▶ **TASK INSTRUCTIONS**
• a. Decide whether each statement agrees with the text on Airflow and Flyte: (i) the writer has used Airflow for two projects since 2018; (ii) Flyte tasks can be written only in Python; (iii) Flyte calls DAGs "workflows." For each, answer yes or no and quote the deciding words of the text.
• b. Repeat everything in the text on Airflow and Flyte from "The specific feature" down to "parallel) is known.".

▶ **GIVEN TEXT**
Content starts

That is the question I have been looking at for the past 2 weeks. I have been using Airflow for 2 projects since 2018 and I have been mostly happy with it (thanks in part to great colleagues who made it work).
But recently while I was doing research for a new use case I stumbled on a Flyte demo that caught my attention quickly.
The specific feature (a) that drove my interest initially was the dynamic DAG architecture.
I also noticed (b) the tasks and DAGs (“workflows” in Flyte) are real functions (i.e. they have parameters and output) almost like API end-points. Furthermore (c) the tasks can be written as plain Python (alt. Java, Scala) functions. These two design choices intuitively should be making our lives easier.
If at this stage you already want to check Flyte for yourself: https://flyte.org/
Otherwise lets look in more details at the above features.
DAG architectures
The first time I saw an Airflow DAG I thought the concept was great due to its flexibility.
However on a recent project the ideal DAG structure I was looking for was dynamic in the sense it is only at run time of the first task that the number of 2nd level tasks (can run in parallel) is known.
It turns out Flyte covers “Advanced composition” such as:
For my use-case map_tasks
are a nice way to parallelize my 2nd level tasks.
Tasks as functions
With regard to this point we should start by acknowledging Airflow DAGs can also have inputs, however that feature is not seamless. On the other hand in Flyte tasks parameters are first class citizen, they are typed with pydantic (this is mandatory for any task definition) and actual types are checked when tasks are triggered. Furthermore Flyte tasks also have output. Both the tasks inputs and outputs can be visualized at each step of a workflow execution.
For example the following screenshot shows a Task taking a list of dates as input:
Tasks definition
Plain vanilla code (Python, Scala, Java)
If you are using custom python packages with versioning for each of your DAGs in Airflow it is likely you are creating Docker images and the KubernetesPodOperator
to pass down python command are execution string.
So with Airflow code for a Task would look like this (ignoring some operator parameters to focus on the function definiton:
return KubernetesPodOperator(
cmds=["/bin/sh", "-c", f"poetry run python -c '{YOUR_PYTHON_SCRIPT_HERE}'"],
namespace=NAMESPACE,
image=f"{DOCKER_REPO}/{image}",
)

Content ends

▶ **SOURCE INFORMATION**
Content starts

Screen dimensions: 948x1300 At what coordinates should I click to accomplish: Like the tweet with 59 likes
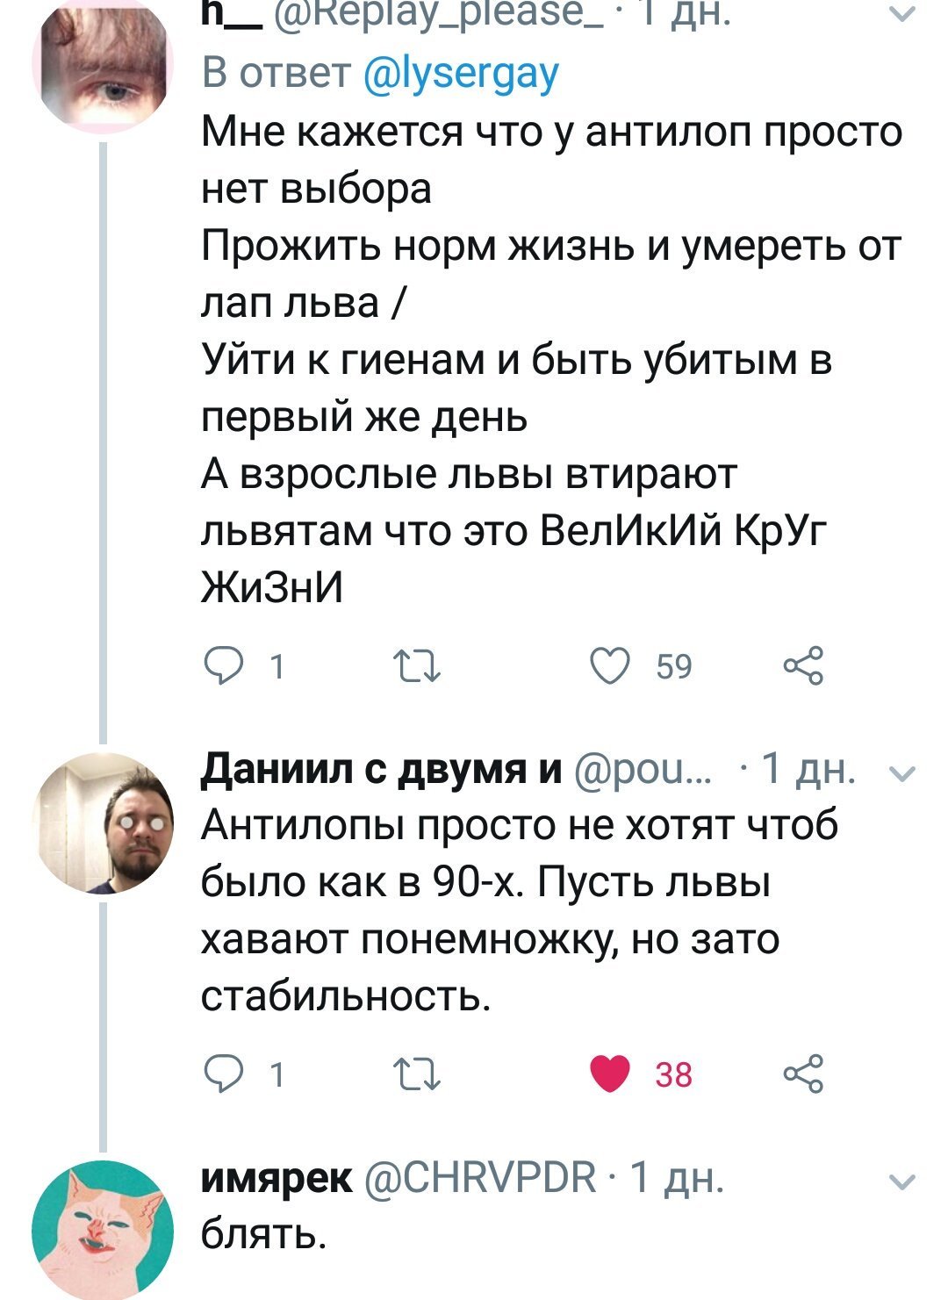click(x=611, y=667)
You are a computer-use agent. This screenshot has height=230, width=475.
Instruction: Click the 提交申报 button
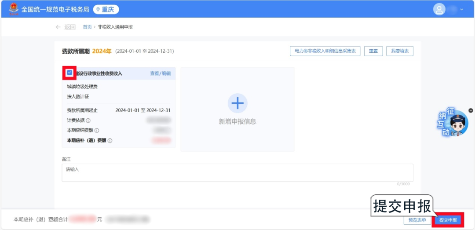click(x=448, y=220)
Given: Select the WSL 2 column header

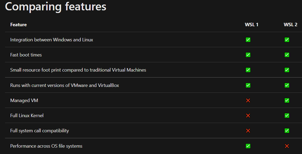Looking at the screenshot, I should (290, 25).
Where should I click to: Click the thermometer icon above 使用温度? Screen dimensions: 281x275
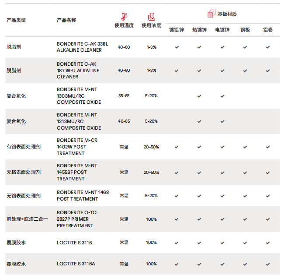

Content ends

▶ **RESPONSES BY TASK**
• a.
(i) Yes: "I have been using Airflow for 2 projects since 2018"
(ii) No: "the tasks can be written as plain Python (alt. Java, Scala) functions"
(iii) Yes: "the tasks and DAGs (“workflows” in Flyte)"

• b.
The specific feature (a) that drove my interest initially was the dynamic DAG architecture.
I also noticed (b) the tasks and DAGs (“workflows” in Flyte) are real functions (i.e. they have parameters and output) almost like API end-points. Furthermore (c) the tasks can be written as plain Python (alt. Java, Scala) functions. These two design choices intuitively should be making our lives easier.
If at this stage you already want to check Flyte for yourself: https://flyte.org/
Otherwise lets look in more details at the above features.
DAG architectures
The first time I saw an Airflow DAG I thought the concept was great due to its flexibility.
However on a recent project the ideal DAG structure I was looking for was dynamic in the sense it is only at run time of the first task that the number of 2nd level tasks (can run in parallel) is known.